Excerpt:
Who Are The Four Last Graduates Of Los Alamos Ranch School?

Boys of the Los Alamos Ranch School at dinner in the Dining Hall at Fuller Lodge, ca. 1930s before the final group of graduates left the school in 1943. Courtesy/LAHS

By Sharon Snyder
Los Alamos Historical Society

In the 25 years of the Los Alamos Ranch School’s existence, more than 550 boys came to the Pajarito Plateau as students and/or summer campers. Almost all of them went on to earn college degrees and make contributions to their chosen communities and, in many cases, to the nation.

The last four boys to graduate from the ranch school in late January of 1943 went on to make the school proud, and they epitomize the young men who were our “LARS boys.”

Collier Whittemore Baird Jr., LARS 1940-1943, came from New Jersey. After graduating he joined the U.S. Army 26th Yankee Infantry Division and saw action in northern France, the Ardennes, Rhineland and Central Europe before taking part in the Battle of the Bulge. Baird earned a Bronze Star and a Purple Heart in World War II and returned home to run Baird Rubber and Trading Company in New York City, a business started by his grandfather.

He married and had a son, Collier III, and two daughters. Baird and his wife battled chronic obstructive pulmonary disease, and in their will they left a “significant donation” toward a new Pulmonary Rehabilitation Center at Morristown (NJ) Medical Center. Baird was an ordained elder in the Presbyterian Church and volunteered at Morristown Memorial Hospital. He died in 2006 at the age of 82.

William E. Barr, LARS 1937-1943, was born and raised in Chama. In accordance with tradition, Barr had to choose a nickname upon registering because another boy at the ranch school already went by the name of Bill. No two boys could have the same first name, so he became known as “Bee” for his years at LARS. Following graduation, Barr served in the U.S. Navy, attaining the rank of Lieutenant Jr. Grade.

He returned home from World War II to earn a degree in Mechanical and Chemical Engineering and went on to a 41-year career with Phillips Petroleum Company. The highlight of that career was leading the Ekofisk Lift Project that saved one of the most important oil fields in the North Sea. He retired as Senior Vice President of Engineering. He and his wife were married for 64 years and had four children. Barr loved golf, and he especially loved it on the day he hit a hole-in-one! He was a member of the First Baptist Church of Bartlesville, Sigma Chi fraternity and the National Society of Professional Engineers.

Theodore Spencer Church, LARS 1937-1943, was born in Santa Fe, and grew up at the ranch school. It seems fitting that one of the last four graduates was a grandson of the school’s founder, Ashley Pond Jr. Church was the son of LARS Master Fermor Spencer Church and author and poet Peggy Pond Church. He entered Harvard at mid-year and then transferred to Massachusetts Institute of Technology to enter the U.S. Navy’s V-12 program, where he remained through World War II.

Input data:
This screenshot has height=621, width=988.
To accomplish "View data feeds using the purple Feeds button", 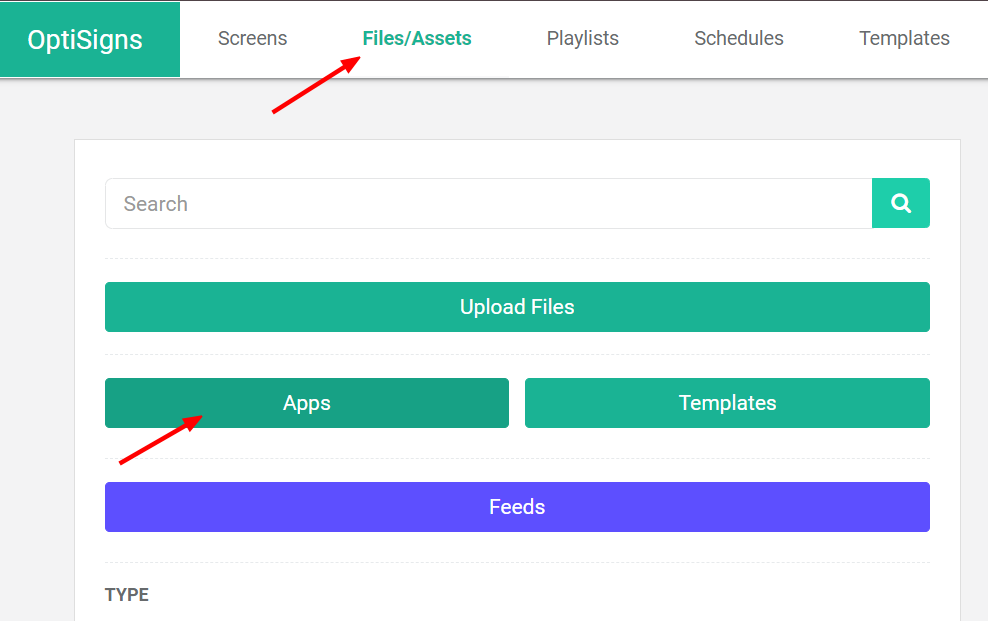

About this task:
Restate the Los Alamos Ranch School article between "William E. Barr, LARS" and "Lieutenant Jr. Grade.", inclusive, switching "nickname" to "pet name".

Solution to this exercise:
William E. Barr, LARS 1937-1943, was born and raised in Chama. In accordance with tradition, Barr had to choose a pet name upon registering because another boy at the ranch school already went by the name of Bill. No two boys could have the same first name, so he became known as “Bee” for his years at LARS. Following graduation, Barr served in the U.S. Navy, attaining the rank of Lieutenant Jr. Grade.